Locate "Image resolution: width=900" in the data below, then output the line it is on and all following lines through the last, word for word. Skip any pictures.

# Data
=== Begin Enclosure ===

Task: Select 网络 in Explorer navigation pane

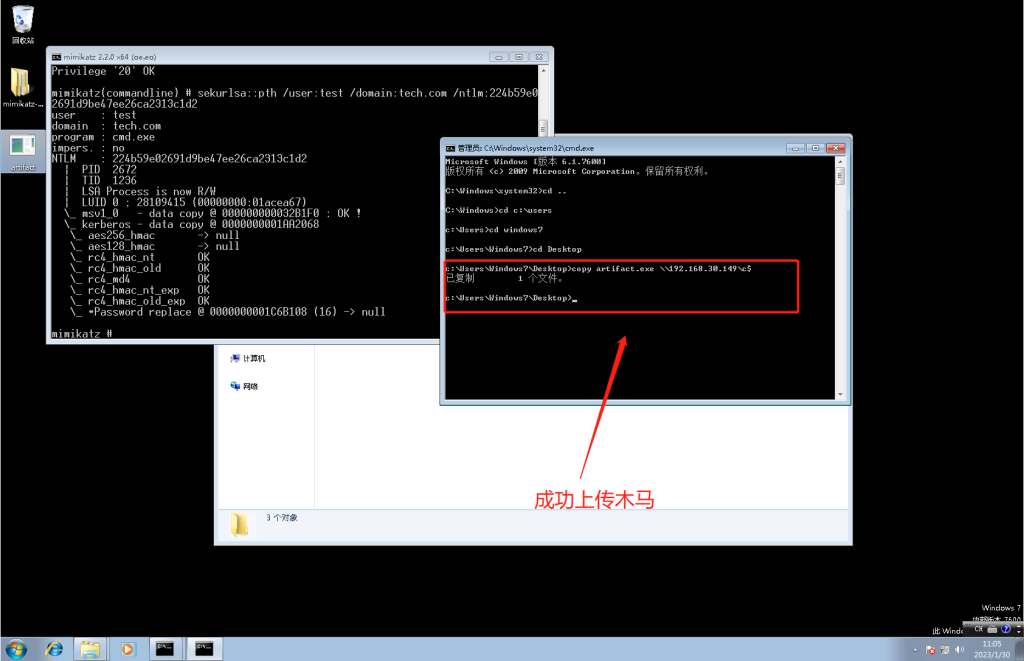Action: pyautogui.click(x=244, y=386)
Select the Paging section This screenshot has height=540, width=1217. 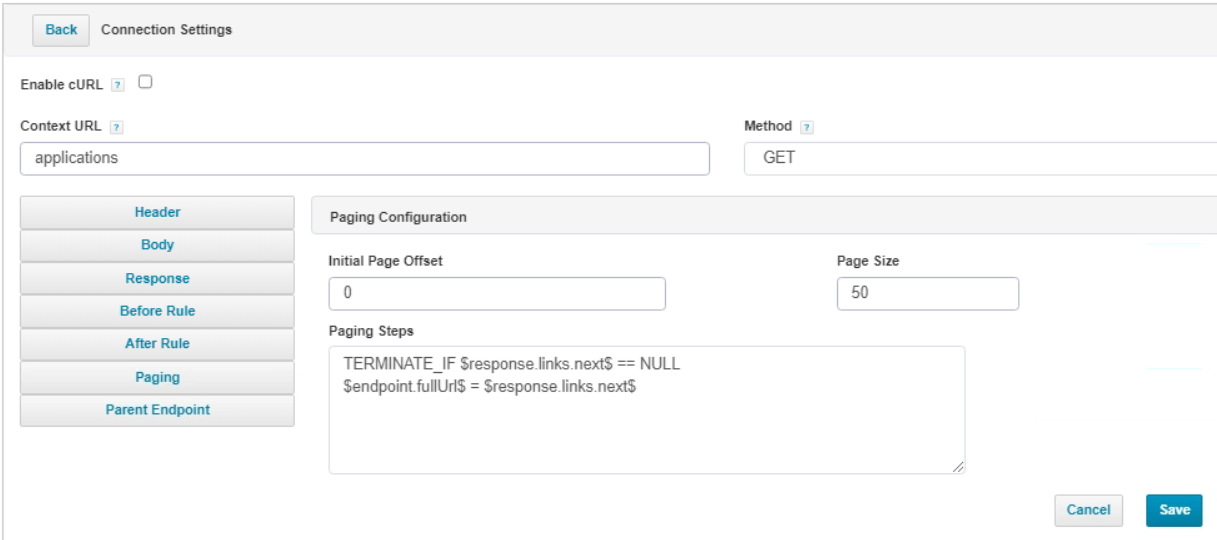coord(157,377)
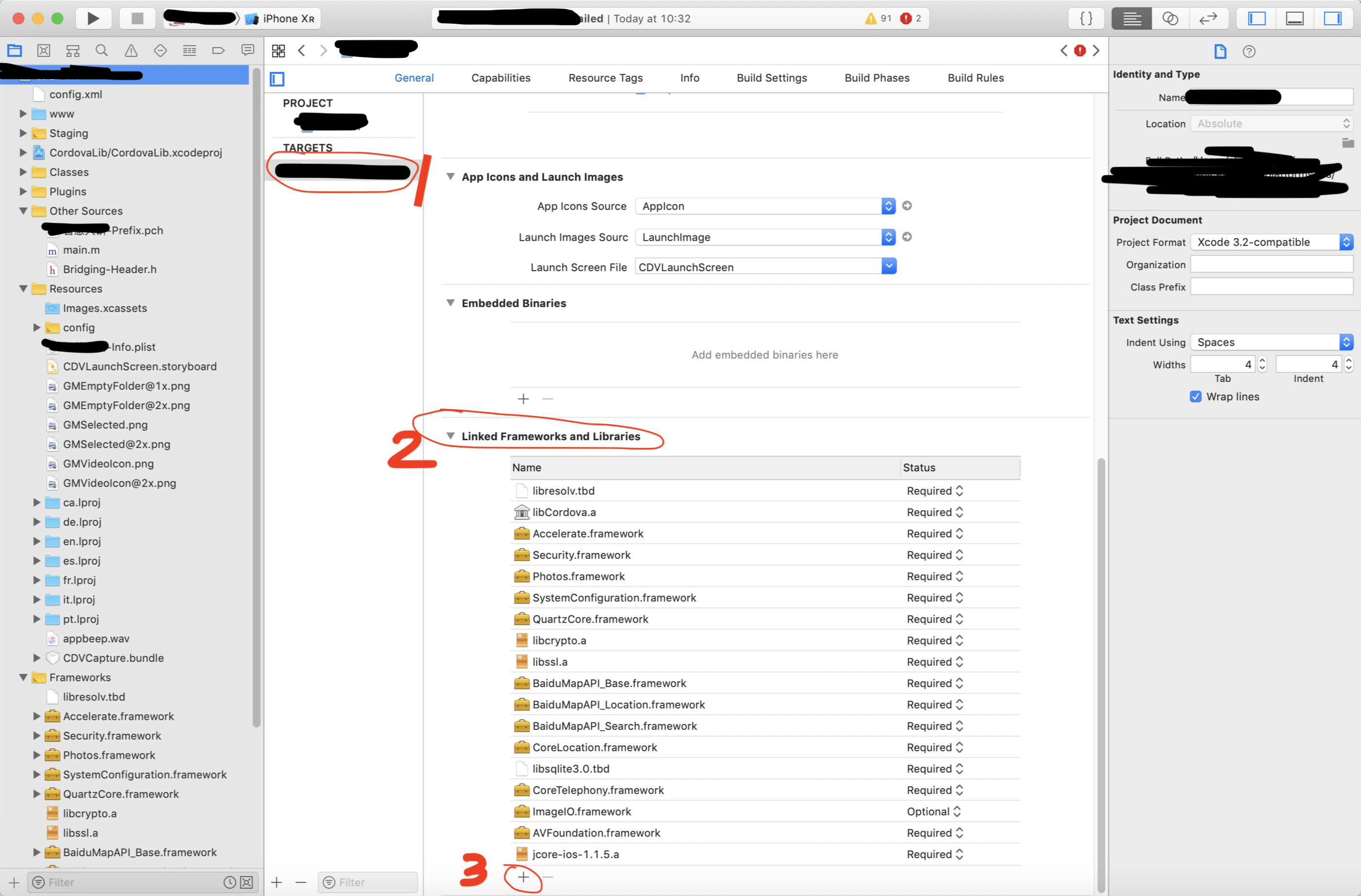
Task: Expand the Embedded Binaries section
Action: click(x=451, y=302)
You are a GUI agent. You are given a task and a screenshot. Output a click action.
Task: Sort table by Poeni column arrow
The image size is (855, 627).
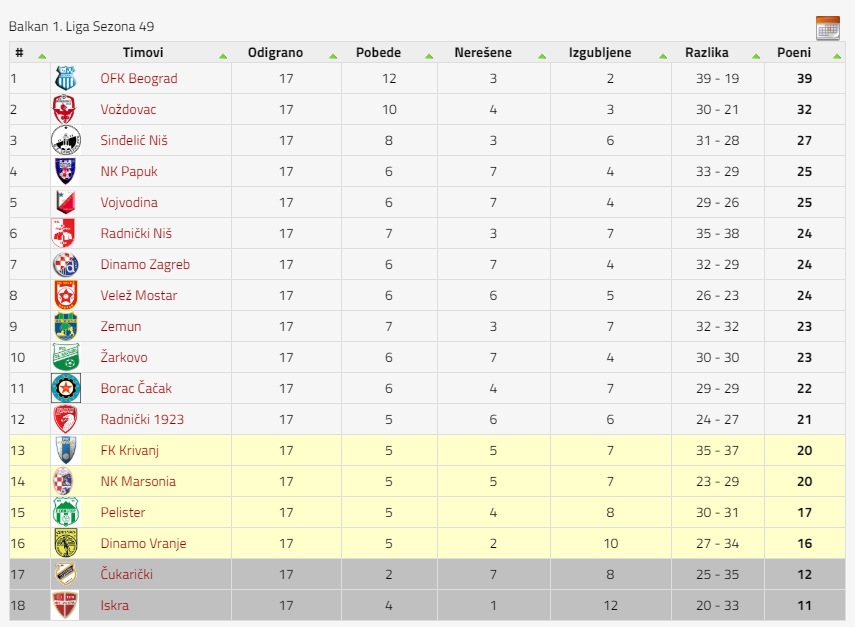[836, 56]
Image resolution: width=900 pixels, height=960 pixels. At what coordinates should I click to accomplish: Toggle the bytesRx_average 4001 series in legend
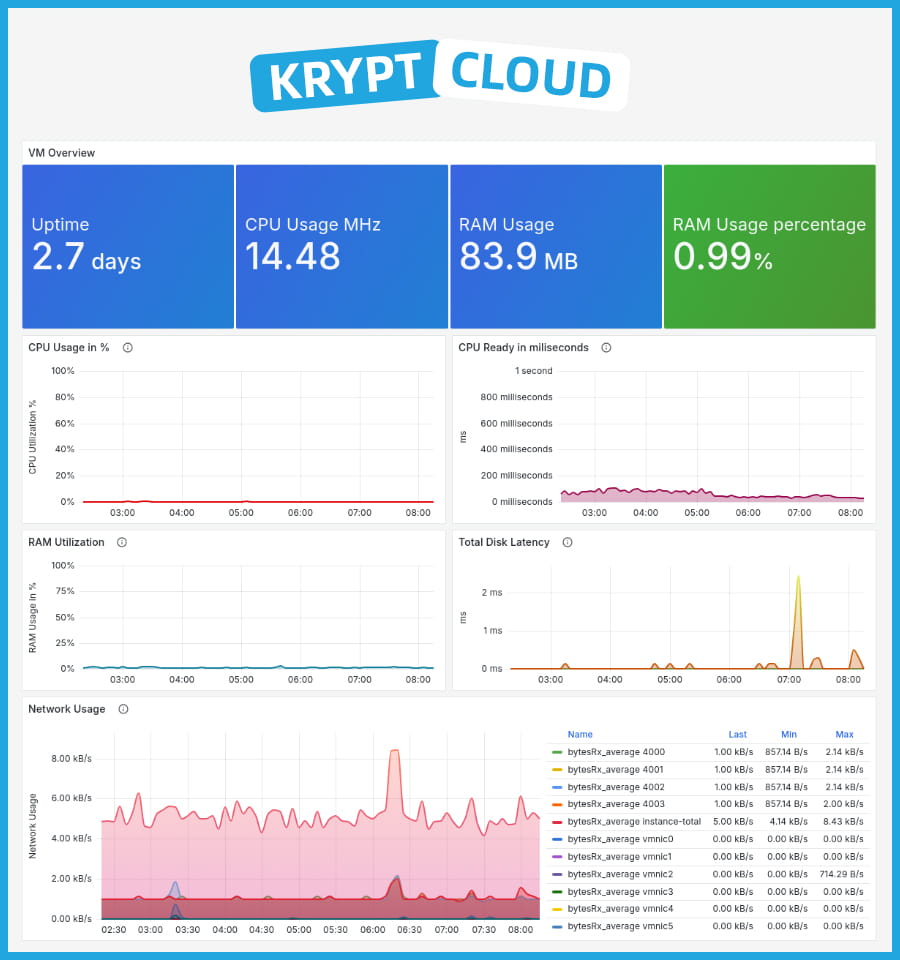(x=614, y=769)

=== End Enclosure ===

# Written reply
Image resolution: width=900 pixels, height=960 pixels. At what coordinates should I click to accomplish: Toggle the bytesRx_average 4001 series in legend
(x=614, y=769)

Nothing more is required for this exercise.